Autorka: Bernadette McDonald Wydawnictwo Agora
Ceniona autorka górskiej literatury faktu przypomina się polskim czytelnikom. Poprzednio na liście: „8000 zimą. Walka o najwyższe szczyty świata w najokrutniejszej porze roku” (p. 11/2021). Tym razem skoncentrowała się na zaniedbanym temacie, czym w sensie rynkowym – i nie tylko – wygrała. Szerpowie, Baltowie, Ladakhowie, Hunzowie czy Bothiowie to ludy, które w kontekście wspinaczki czekają na hołd i zdecydowanie większe docenienie zasług.
Mało się przecież mówi o kulisach wielkich, wysokogórskich wypraw. Zdobywcy szczytów trafiają na pierwsze strony gazet, a lokalni wspinacze – pomocnicy gwiazd – mogą zapomnieć nawet o stronie ostatniej. Dlatego prezentowana pozycja jest w dużej mierze przełomowa, wypełnia lukę, przywraca właściwe reguły gry i elementarny porządek. Bohaterowie tej książki potrafią zrobić w górach wszystko: zaopatrzenie, gotowanie, przewodnictwo, instalacja lin. Czy robią to dla siebie – zdaje się pytać Bernadette McDonald?
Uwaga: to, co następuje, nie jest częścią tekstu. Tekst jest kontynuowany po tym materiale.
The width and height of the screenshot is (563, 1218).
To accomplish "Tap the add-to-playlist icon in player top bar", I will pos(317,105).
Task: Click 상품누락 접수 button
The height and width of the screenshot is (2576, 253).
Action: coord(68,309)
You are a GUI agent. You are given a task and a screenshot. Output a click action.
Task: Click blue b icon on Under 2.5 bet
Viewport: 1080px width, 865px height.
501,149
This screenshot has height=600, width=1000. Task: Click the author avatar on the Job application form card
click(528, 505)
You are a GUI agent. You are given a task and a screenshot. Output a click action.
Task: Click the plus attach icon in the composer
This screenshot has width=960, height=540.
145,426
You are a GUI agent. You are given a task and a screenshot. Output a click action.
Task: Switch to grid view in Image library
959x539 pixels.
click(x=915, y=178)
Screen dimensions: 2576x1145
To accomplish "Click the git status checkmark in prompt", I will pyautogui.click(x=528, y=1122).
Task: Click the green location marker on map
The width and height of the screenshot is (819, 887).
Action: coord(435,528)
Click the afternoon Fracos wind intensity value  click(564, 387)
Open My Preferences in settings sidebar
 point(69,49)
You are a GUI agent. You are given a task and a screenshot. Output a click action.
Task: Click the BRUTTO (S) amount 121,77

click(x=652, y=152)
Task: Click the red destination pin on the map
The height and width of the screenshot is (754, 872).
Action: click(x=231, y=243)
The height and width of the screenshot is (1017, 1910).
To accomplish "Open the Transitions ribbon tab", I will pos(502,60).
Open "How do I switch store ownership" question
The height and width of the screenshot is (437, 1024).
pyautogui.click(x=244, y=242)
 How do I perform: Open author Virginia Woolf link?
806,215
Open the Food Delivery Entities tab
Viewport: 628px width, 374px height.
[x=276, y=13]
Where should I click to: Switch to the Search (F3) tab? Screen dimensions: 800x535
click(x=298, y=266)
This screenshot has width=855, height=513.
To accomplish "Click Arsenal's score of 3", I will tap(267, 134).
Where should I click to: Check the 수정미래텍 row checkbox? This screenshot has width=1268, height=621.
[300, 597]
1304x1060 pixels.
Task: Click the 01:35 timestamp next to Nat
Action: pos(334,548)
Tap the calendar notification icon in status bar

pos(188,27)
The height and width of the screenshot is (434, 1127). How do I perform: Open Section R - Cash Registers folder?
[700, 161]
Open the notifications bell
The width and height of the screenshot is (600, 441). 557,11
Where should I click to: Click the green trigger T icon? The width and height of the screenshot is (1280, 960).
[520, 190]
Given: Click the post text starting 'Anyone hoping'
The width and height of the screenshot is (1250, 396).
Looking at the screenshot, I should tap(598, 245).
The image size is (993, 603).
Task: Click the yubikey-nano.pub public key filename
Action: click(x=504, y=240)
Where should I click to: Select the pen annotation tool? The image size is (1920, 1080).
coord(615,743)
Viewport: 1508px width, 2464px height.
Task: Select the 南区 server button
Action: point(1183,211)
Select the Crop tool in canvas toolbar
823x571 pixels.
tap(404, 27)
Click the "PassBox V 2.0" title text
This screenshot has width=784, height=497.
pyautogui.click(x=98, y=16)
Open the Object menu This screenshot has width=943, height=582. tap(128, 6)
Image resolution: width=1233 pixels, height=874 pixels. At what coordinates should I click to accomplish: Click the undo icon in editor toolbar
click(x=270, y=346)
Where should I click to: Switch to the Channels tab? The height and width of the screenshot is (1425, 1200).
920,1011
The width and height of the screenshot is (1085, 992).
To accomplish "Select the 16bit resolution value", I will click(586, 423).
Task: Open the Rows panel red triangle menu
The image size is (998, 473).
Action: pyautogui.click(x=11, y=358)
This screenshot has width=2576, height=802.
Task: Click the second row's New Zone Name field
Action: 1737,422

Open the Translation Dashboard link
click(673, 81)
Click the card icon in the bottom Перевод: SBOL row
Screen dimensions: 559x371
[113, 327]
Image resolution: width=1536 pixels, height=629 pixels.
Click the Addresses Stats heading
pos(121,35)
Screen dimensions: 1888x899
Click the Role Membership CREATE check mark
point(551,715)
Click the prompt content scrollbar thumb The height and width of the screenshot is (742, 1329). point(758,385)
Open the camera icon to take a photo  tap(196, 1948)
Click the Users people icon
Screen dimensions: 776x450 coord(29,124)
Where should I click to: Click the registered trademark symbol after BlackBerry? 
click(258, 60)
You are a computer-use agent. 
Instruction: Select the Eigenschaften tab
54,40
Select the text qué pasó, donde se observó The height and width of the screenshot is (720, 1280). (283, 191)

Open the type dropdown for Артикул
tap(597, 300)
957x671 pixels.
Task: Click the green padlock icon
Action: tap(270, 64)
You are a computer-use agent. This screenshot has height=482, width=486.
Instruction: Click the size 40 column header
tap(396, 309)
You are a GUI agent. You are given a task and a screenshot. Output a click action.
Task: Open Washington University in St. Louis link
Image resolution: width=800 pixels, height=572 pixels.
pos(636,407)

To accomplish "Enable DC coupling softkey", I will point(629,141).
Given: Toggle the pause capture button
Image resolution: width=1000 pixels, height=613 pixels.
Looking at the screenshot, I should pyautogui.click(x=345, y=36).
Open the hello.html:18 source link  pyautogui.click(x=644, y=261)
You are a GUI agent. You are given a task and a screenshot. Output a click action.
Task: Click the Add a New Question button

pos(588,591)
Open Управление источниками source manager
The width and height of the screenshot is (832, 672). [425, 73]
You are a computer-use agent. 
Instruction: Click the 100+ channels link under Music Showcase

To pytanie retoryczne, choć od 16 stycznia 2021 nie do końca. Wtedy to grupa dziesięciu Nepalczyków wspięła się na K2 i wywalczyła podmiotowość. Szli z tlenem, co dla górskich mistrzów jest nie do przyjęcia. I ten wątek także autorka wyjaśnia w swojej szczegółowej książce, w której w ujęciu historycznym opisuje drugo- i trzecioplanowe role w historii wspinaczki w górach wysokich. Pozycja zawiera indeks, bibliografię, przypisy końcowe, zdjęcia. Oprawa miękka, klejona.